Mapping the zonal winds of Jupiter’s stratospheric equatorial oscillation

Abstract

Context. Since the 1950s, quasi-periodic oscillations have been studied in the terrestrial equatorial stratosphere. Other planets of the Solar System present (or are expected to present) such oscillations; for example the Jupiter equatorial oscillation and the Saturn semi-annual oscillation. In Jupiter’s stratosphere, the equatorial oscillation of its relative temperature structure about the equator is characterized by a quasi-period of 4.4 yr. Aims. The stratospheric wind field in Jupiter’s equatorial zone has never been directly observed. In this paper, we aim to map the absolute wind speeds in Jupiter’s equatorial stratosphere in order to quantify vertical and horizontal wind and temperature shear. Methods. Assuming geostrophic equilibrium, we apply the thermal wind balance using almost simultaneous stratospheric temperature measurements between 0.1 and 30 mbar performed with Gemini/TEXES and direct zonal wind measurements derived at 1 mbar from ALMA observations, all carried out between March 14 and 22, 2017. We are thus able to self-consistently calculate the zonal wind field in Jupiter’s stratosphere where the JEO occurs.

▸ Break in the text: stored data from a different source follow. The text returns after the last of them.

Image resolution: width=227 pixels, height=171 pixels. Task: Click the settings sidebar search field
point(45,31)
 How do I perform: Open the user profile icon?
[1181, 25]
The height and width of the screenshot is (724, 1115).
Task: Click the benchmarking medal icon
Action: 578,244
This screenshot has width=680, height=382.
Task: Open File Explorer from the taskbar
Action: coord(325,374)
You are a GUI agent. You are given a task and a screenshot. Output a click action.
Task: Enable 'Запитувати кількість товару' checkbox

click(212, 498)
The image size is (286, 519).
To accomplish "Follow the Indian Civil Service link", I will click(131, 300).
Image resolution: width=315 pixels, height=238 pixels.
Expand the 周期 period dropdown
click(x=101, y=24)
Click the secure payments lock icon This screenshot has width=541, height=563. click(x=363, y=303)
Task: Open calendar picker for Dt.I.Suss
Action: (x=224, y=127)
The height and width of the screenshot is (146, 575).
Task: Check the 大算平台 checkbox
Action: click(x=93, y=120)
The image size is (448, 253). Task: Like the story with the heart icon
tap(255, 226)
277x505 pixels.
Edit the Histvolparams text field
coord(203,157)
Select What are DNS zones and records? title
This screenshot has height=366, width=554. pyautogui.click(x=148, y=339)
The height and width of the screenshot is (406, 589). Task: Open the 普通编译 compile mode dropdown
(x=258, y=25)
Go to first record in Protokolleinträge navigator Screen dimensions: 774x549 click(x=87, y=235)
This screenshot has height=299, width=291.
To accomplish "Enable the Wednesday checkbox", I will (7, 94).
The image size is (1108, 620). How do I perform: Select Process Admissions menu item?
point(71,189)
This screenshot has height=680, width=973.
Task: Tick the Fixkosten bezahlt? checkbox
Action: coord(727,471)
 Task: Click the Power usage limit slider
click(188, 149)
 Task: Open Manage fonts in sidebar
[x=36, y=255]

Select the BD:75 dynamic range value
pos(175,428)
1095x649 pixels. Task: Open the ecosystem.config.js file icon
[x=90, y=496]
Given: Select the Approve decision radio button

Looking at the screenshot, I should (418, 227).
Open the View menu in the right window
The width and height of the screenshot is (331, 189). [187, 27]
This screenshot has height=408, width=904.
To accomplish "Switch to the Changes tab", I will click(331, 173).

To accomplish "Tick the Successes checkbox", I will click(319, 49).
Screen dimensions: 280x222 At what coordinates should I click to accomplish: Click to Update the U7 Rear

Results. We obtain a stratospheric map of the zonal wind speeds as a function of latitude and pressure about Jupiter’s equator for the first time. The winds are vertically layered with successive eastward and westward jets. We find a 200 m s−1 westward jet at 4 mbar at the equator, with a typical longitudinal variability on the order of ~50 m s−1. By extending our wind calculations to the upper troposphere, we find a wind structure that is qualitatively close to the wind observed using cloud-tracking techniques. Conclusions. Almost simultaneous temperature and wind measurements, both in the stratosphere, are a powerful tool for future investigations of the JEO (and other planetary equatorial oscillations) and its temporal evolution.